Dear Reader,
I would like to sincerely apologize for the fact that due to circumstances beyond our control, several pages of our chronicle's narrative has been misplaced. The fault of occurrence rests entirely upon the shoulders of the United Earth Postal Service and not upon those of our ever-stalwart editorial staff who have spent much of the last Martian fortnight heavily intoxicated. You shall be reassured that our publication will make amends for this heinous act by swiftly placing a bullet into the skull of our detractors, which includes one Ms. Marjorie Preston of Iron Cathedral and Mr. Aldous Brokencoil of Aetherton, who shall be dead in a matter of hours from the time of this publication, glory be the Great Martian Union for the swiftness their actions.

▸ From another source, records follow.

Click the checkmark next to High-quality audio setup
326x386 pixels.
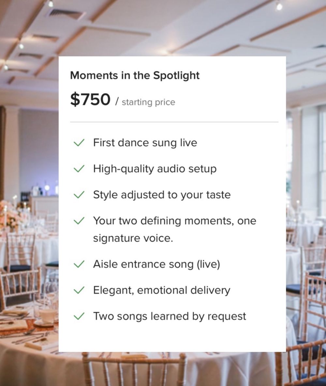(79, 169)
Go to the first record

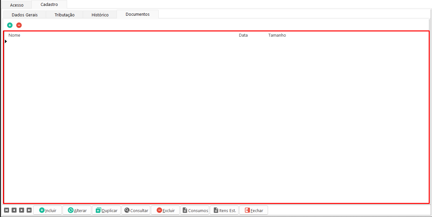click(x=6, y=210)
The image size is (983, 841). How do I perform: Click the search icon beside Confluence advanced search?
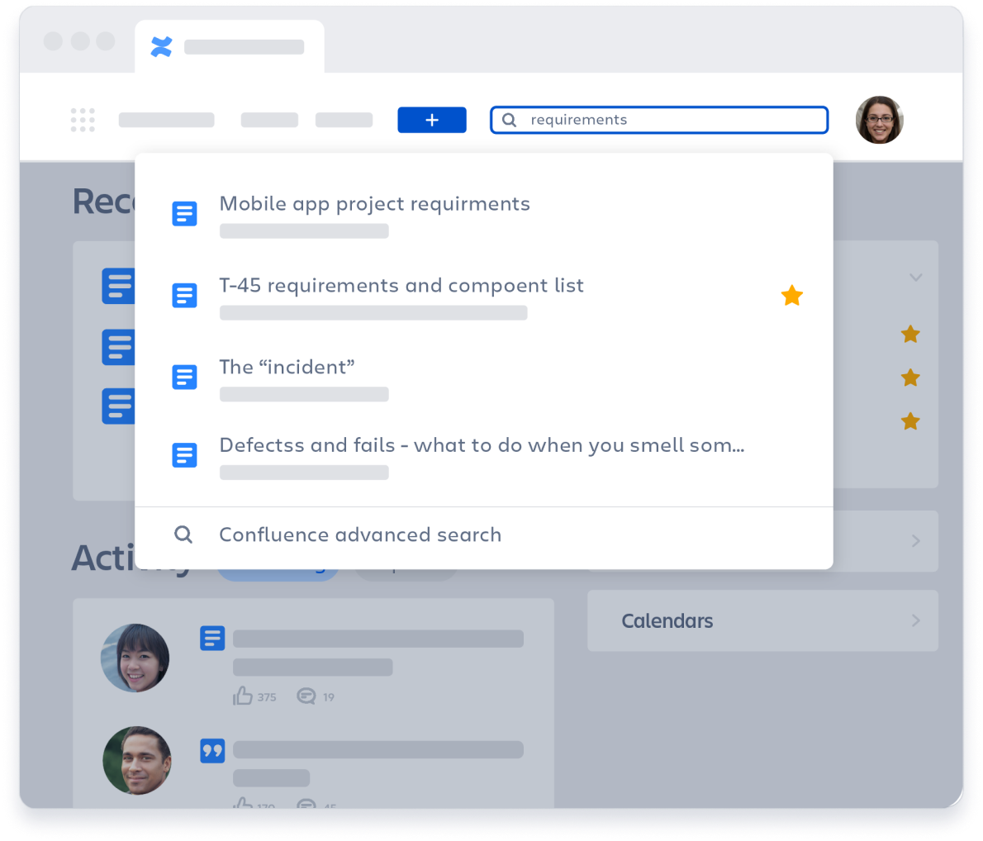[x=183, y=535]
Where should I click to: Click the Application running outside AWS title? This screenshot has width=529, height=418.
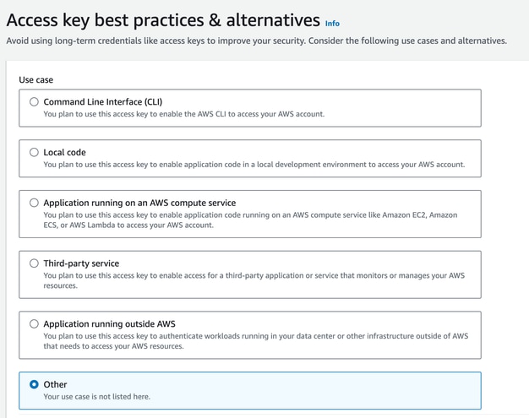109,324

Now, for those of our readers who are still capable of breathing and are appreciative of our tireless efforts, I would like to announce that the next installment of our serial will arrive in your mail boxes and penned in the blood of our aforementioned detractors shortly. However, before we can proceed, I must inform you, our gracious readers, of the events that occurred within the missing pages of our manuscript.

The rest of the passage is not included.